Upper airways dysmorphology and obstructive sleeping apnea in Down syndrome

Abstract

Down syndrome (DS) is a complex genetic disorder caused by trisomy of chromosome 21 that alters the development of multiple systems, including craniofacial dysmorphologies. Mandibular hypoplasia, macroglossia and midfacial flatness are associated with higher prevalence of malocclusion and mouth breathing in DS. In this study, we assessed the morphology of the upper airways and tested whether alterations in the size and shape of the upper airways were associated with Obstructive Sleep Apnea (OSA), which compromises the quality of life in individuals with DS.To quantify differences in volume and shape of the upper airways, we obtained 3D reconstructions from head magnetic resonances scans in a cross‐sectional sample of 246 adult individuals, including 159 control euploid individuals and 87 individuals diagnosed with DS. Polysomnography tests were available in a subsample of individuals with DS, and AHI Index scores representing the number of apnea and hypopnea events per hour of sleep were used to indicate the severity of sleep apnea.Geometric Morphometric analyses based on the 3D coordinates of 15 anatomical landmarks located on the surface of the upper airways showed significant shape differences between DS and control individuals (P‐value=0.001), involving a retraction of the whole upper airways structure and a change in the angular inclination of the oropharynx region in individuals with DS. Volumetric analyses confirmed a significant 40% reduction in total upper airway volume in DS (P‐value<0.0001).

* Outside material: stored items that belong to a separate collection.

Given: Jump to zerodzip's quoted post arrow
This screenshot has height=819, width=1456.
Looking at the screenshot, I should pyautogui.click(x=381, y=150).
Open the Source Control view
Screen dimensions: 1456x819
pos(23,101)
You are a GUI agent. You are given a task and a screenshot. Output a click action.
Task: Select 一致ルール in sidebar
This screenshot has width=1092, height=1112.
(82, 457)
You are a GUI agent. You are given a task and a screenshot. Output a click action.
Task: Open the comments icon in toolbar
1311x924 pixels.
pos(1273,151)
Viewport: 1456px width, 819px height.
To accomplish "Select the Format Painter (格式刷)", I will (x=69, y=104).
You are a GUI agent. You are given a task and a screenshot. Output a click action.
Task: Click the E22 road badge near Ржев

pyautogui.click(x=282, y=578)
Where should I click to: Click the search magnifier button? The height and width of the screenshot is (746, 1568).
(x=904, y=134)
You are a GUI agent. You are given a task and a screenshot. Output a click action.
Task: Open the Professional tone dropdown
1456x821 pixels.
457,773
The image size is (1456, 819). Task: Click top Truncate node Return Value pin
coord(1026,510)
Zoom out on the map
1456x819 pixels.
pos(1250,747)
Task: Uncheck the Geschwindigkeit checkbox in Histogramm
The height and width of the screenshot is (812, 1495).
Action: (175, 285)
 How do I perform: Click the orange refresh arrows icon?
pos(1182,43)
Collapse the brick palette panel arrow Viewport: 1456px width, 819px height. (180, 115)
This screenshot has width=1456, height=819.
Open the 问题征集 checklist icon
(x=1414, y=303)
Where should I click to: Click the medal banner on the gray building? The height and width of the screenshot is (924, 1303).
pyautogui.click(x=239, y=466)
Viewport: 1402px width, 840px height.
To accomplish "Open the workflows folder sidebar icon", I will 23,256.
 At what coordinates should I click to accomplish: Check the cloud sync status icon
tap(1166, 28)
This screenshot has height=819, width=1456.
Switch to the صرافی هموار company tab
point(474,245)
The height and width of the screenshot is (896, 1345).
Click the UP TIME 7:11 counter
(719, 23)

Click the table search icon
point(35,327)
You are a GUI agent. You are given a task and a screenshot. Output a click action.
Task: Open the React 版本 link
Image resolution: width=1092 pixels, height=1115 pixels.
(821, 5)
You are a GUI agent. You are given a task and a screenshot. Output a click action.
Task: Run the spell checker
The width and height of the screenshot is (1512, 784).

Multivariate regression analysis showed that AHI scores explained 10.1% of upper airways morphological variation in DS, with a significant positive correlation between the shape and volume of the upper airways and the severity of OSA. Our study suggests that morphological biomarkers assessed from non‐invasive magnetic resonance images can be useful in diagnosing OSA, a sleep disturbance with high prevalence in DS that if treated correctly, can improve the quality of life of people with DS and prevent the appearance of early dementia.